California needs more and better schools. With burgeoning enrollments (15 percent projected growth in the next decade) and famously failing school buildings (and test scores), our state needs to do now what it did in the 1950s and 1960s: Prioritize education. Invest in the future.
We realize, given the budget deficit and the downward dive of the economy, now may seem a strange time to ask California voters to pony up money for school bonds. But, with interest rates at an all-time low, it’s actually an excellent time to invest in kids and schools.
It’s no exaggeration to say the bond funds are needed desperately, locally and statewide. One in three kids in our public schools sits in overcrowded classrooms. Visitors and reporters who venture into public schools, especially in urban areas, often are stunned by the decrepit surroundings, the falling-in roofs, the peeling paint and the disrepair. The November 5 ballot holds multiple ways for us to help.

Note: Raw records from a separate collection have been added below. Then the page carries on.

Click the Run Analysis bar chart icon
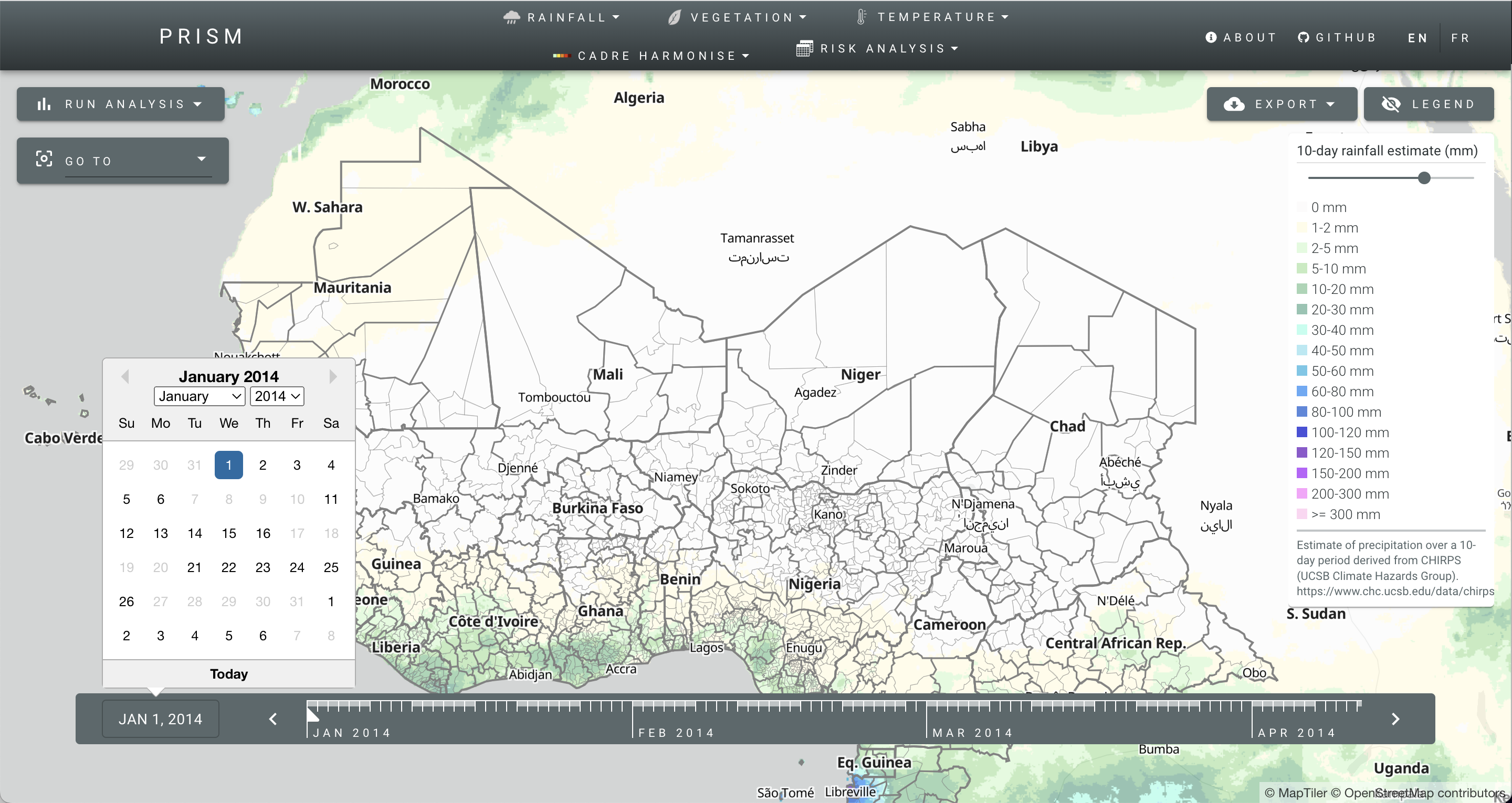 [x=44, y=104]
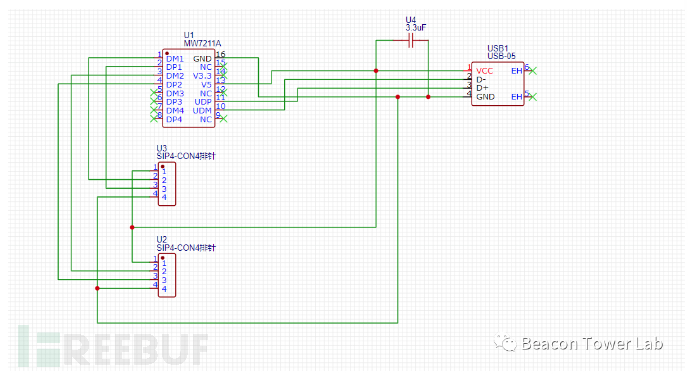The image size is (688, 374).
Task: Click the junction dot left of U2 pin 4
Action: coord(97,288)
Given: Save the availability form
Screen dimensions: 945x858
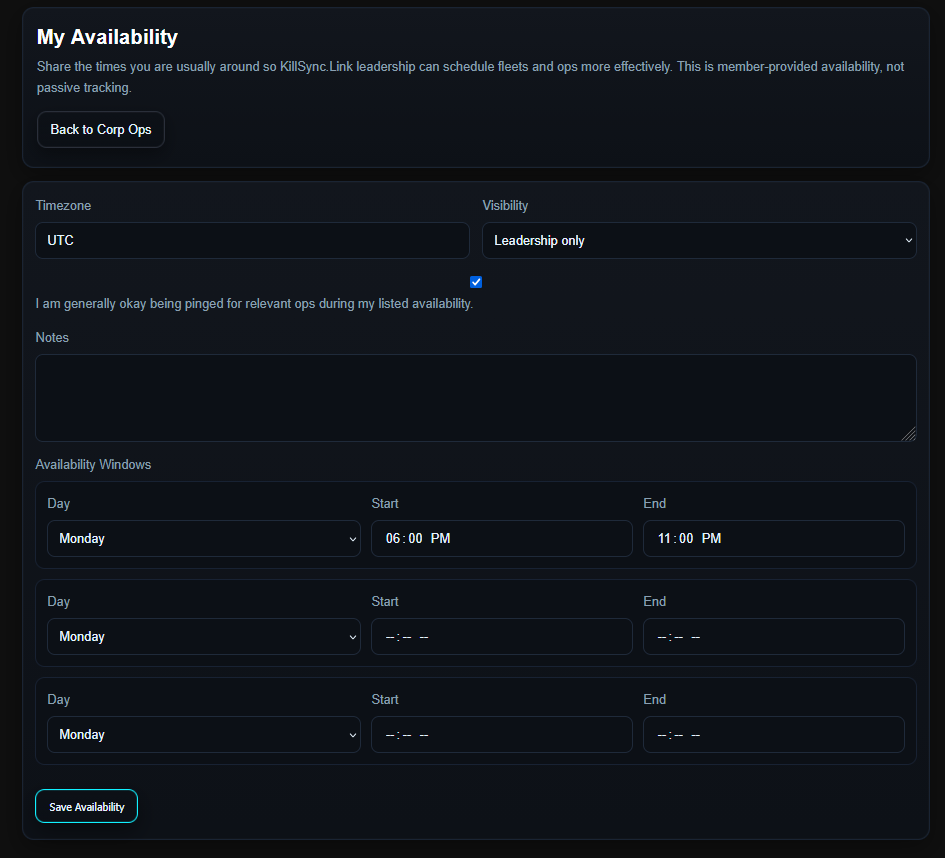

Proposition 47, the largest bond measure ever to go up for a statewide vote, would provide $13 billion for building new schools and repairing old ones. Locally, passage of this bond would mean $150 million to improve about 60 schools in Sacramento County alone. Prop. 47 also would send about $19 million to CSUS for needed improvements. Opponents of Prop. 47 argue that passage of this bond would affect the state’s already sorry standing in the bond markets negatively, but plenty of experts contest this. Even California Taxpayers’ Association officials have said that passage of this school bond would not affect the state’s indebtedness negatively. The measure would create an estimated 250,000 jobs in the construction industry and related fields.
Measure I, the Sacramento City Unified School District’s bond effort, would raise $225 million to build new schools and refurbish old ones. This and other local school bonds were designed to work in concert with the state bond. About half of the money from Measure I would go toward building two new elementary schools, a middle school and five small high schools. Despite gains made in the Sacramento district these last few years, the need for improved facilities remains clear.
Measure J, the San Juan Unified High School District’s bond attempt, would provide $350 million so this huge district could replace its moldy old portable classrooms and fix up basics, like roofs and bathrooms. Measure K would provide $65.3 million to the Roseville Joint Union High School District, where enrollment has nearly doubled since 1991. About 900 students from Antelope are bused to jampacked schools in Roseville now, and this measure would help build these kids a school of their own. Measure M, a $46 million bond measure would build a second high school at Del Paso Road and Natomas Boulevard.
We know the going has gotten tough, but that just means it’s time for Californians and Sacramentans to get going by investing in the education of kids. It’s elemental. All of history tells us so.